What will happen later in the course of 2012 is harder to predict, however. “The crisis has reached a systemic dimension,” European Central Bank President Jean-Claude Trichet told European lawmakers in Brussels on Tuesday. “Sovereign stress has moved from smaller economies to some of the larger countries. The crisis is systemic and must be tackled decisively.” For his part the president of the European Commission Jose Manuel Barroso says that all 27 EU nations have a stake in the Greek rescue—not just those in the eurozone—because a tumbling common currency would be a calamity for all.
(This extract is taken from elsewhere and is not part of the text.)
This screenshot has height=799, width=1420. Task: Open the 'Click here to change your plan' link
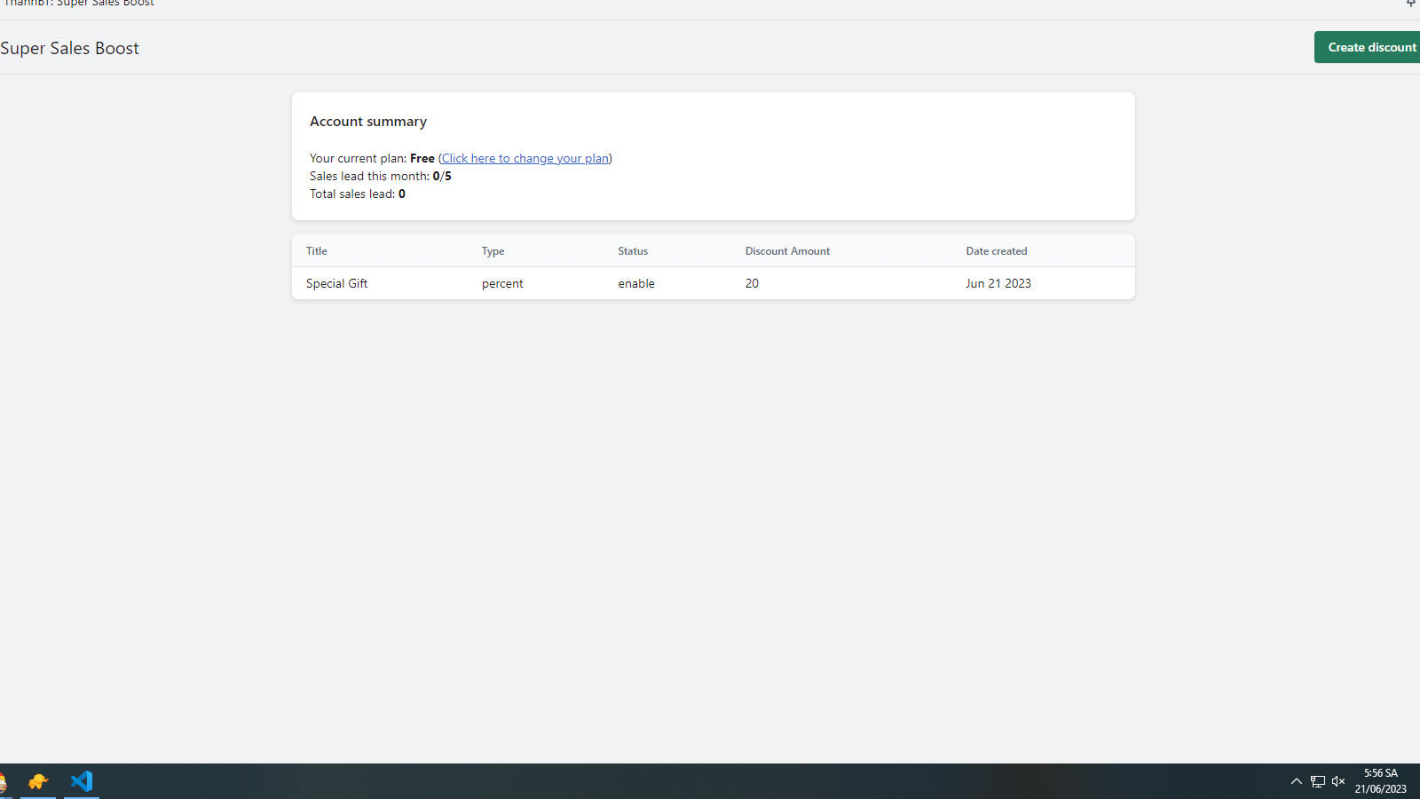525,158
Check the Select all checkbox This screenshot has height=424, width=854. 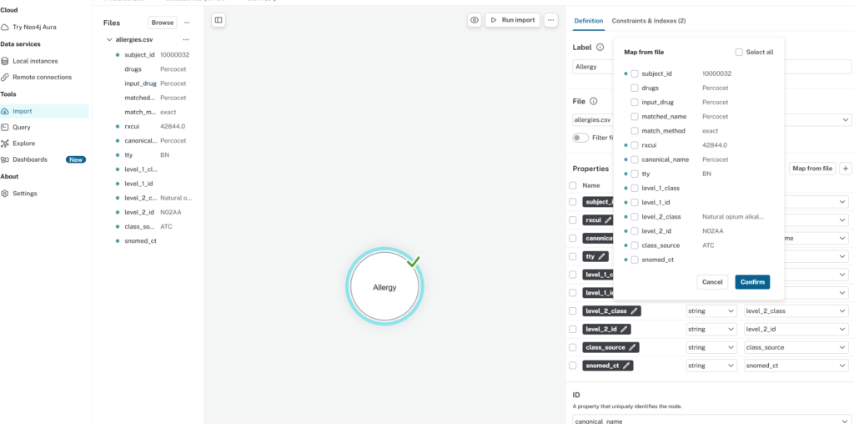click(x=739, y=52)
Greece is in the grip of a recession and yet it is forced to accept further austerity measures to reduce a public debt which will exceed 160 percent of the country’s gross domestic product this year. It is evident that it cannot repay its sovereign debt, and the political will in the eurozone for further bailouts is wearing thin. The situation is untenable regardless of what the government in Athens does. On the other hand, the holders of Greek bonds would have to settle for a cut of more than 60 percent in what Greece owes them, according to Jean-Claude Juncker, the head of the eurozone’s finance ministers. This was the first admission by a high-ranking EU official that just how drastic the “haircut” will need to be. The original figure was only 21 percent.
Juncker’s statement would have caused a storm only a few months ago, but today it is accepted that Greece is entering bankruptcy proceedings under whatever name. Many European banks holding Greek debt will be hard pressed to stay afloat without injections of government liquidity. Where will it come from? The ECB prefers government guarantees rather than the central bank’s money market operations. The ECB says governments should use the 440-billion-euro ($600 billion) European Financial Stability Facility to insure a portion of new bonds issued by debt-strapped nations. That would theoretically leverage the amount available to protect member states such as Spain and Italy from following in Greece’s footsteps. The trouble is that even this amount will be woefully inadequate to overcome M. Trichet’s “systemic weaknesses.”
The elephant in the room is the future of the European Union itself. It is to be feared that “saving the euro” and averting further financial woes will be used by the proponents of the EU superstate as a means of imposing ever tighter political controls on the member-states. That superstate is an evil concept devoid of political, economic, historic or moral logic; which is why Sr. Barroso and the rest of the Brussels Machine will do their best to make it a reality.